I got back a couple of hours ago from a memorable UUMA chapter retreat south of Seattle. The retreat featured one of the best "inservice" programs I've experienced in ministry: Rev. Paul Rasor of Virginia Wesleyan and "Unitarian Universalism and the Challenges of Religious Identity". I haven't talked much about theology with colleagues since I left seminary, and that's been a few years! I'm going to be using some of that experience as future blog entries, so stay tuned.
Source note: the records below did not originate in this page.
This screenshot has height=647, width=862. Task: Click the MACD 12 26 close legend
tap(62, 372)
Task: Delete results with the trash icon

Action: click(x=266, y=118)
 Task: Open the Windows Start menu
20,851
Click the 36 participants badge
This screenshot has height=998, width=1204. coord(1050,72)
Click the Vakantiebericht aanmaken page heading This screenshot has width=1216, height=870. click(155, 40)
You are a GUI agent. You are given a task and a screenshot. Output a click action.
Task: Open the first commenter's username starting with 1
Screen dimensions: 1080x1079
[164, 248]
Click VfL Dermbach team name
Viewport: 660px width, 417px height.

I did want to report on the Charades experience this time, which was pretty tame. Longtime Charade-ers objected a couple of years ago to my bringing a stack of books with great, awful titles, to get around the rule that 3 people needed to have heard of whatever title was being presented as a Charades item (I thought of it as adding to folks' knowledge base, not as a sneaky way to find impossible titles. Why won't you believe me?). I was operating on the familiar dictum that it is easier to get forgiveness than permission, but I was obviously not operating on the same ethical plane as my teammates, as everyone has given me a lot of flak ever since for what I thought was rather a clever idea. Anyhow, my generosity with resources fell flat that year and I've been careful to color within the lines ever since.
However, my team won, which is a switch. I guess virtue does have its rewards. Some of the better titles presented were "The Origin of Consciousness and the Breakdown of the Bicameral MInd" (this title will appear later in the book meme with which CC has tagged me---you'll have to guess which category) and "Kinky Boots". I lucked out with "The Very Hungry Caterpillar" which Keith Kron got immediately; Keith is a bit of a children's lit expert and he was on our side. "Jamaican Farewell" got a lot of energy aroused, surprisingly, and inspired a bit of a song and dance routine by the colleagues. So tame, but a lot of fun, and an evening of nonstop laughter, which is always a good thing.